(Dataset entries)
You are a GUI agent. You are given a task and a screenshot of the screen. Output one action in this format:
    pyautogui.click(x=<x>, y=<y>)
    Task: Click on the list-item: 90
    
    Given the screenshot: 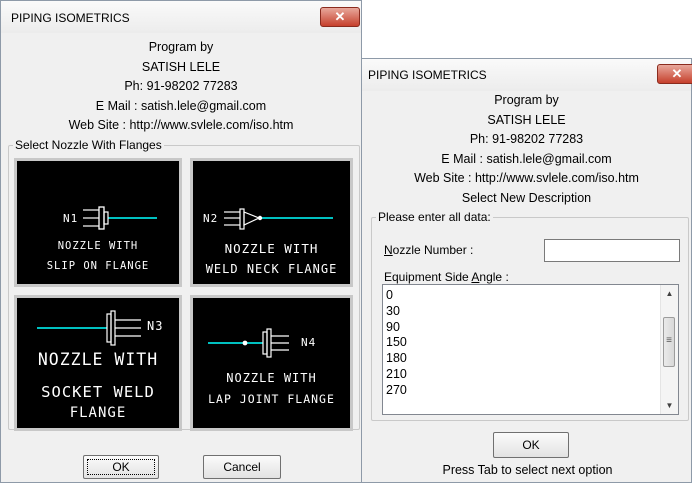 What is the action you would take?
    pyautogui.click(x=396, y=328)
    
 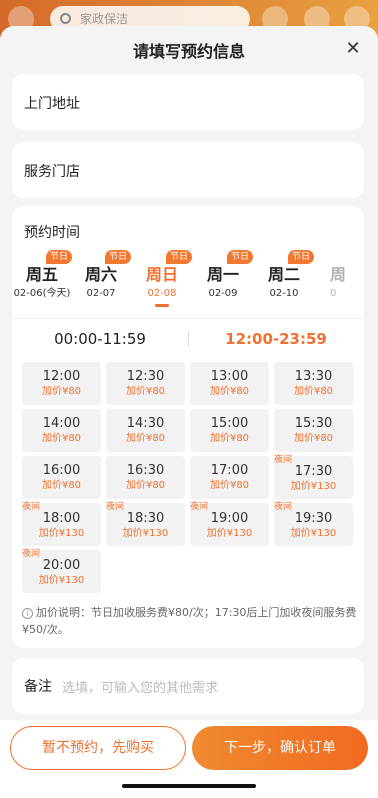 I want to click on date-tab: 节日 周二 02-10, so click(x=284, y=276).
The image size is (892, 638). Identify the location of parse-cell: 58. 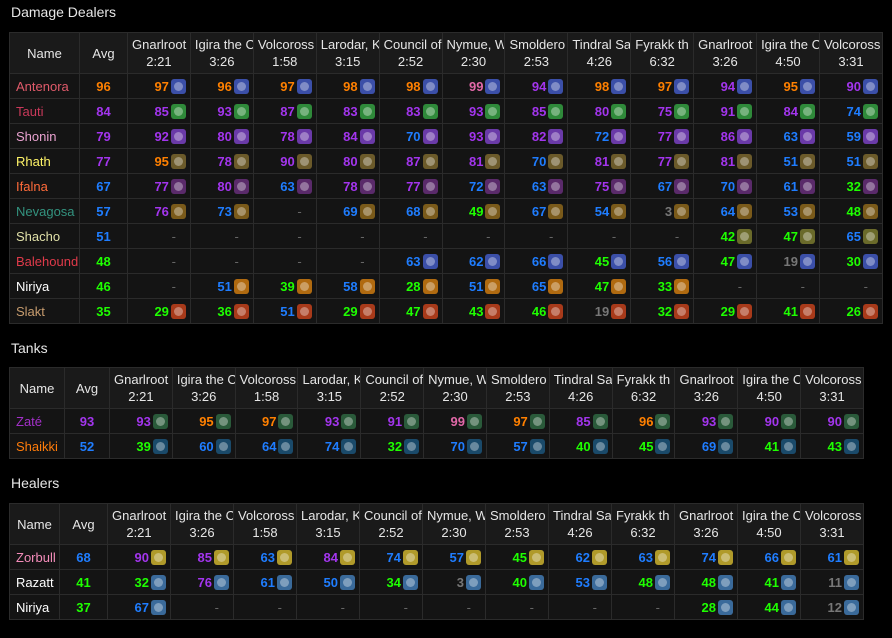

■ DIRECTIONS FOR THIS TASK ■
Can you rewrite the material from the line that has "I want to click" through the end of the material, swapping "Identify the location of" for "Find the position of" and leaving everything else the same? Omit the pictures from your version.

■ EXERCISE OUTPUT ■
  I want to click on date-tab: 节日 周二 02-10, so click(x=284, y=276).
The image size is (892, 638). Find the position of parse-cell: 58. 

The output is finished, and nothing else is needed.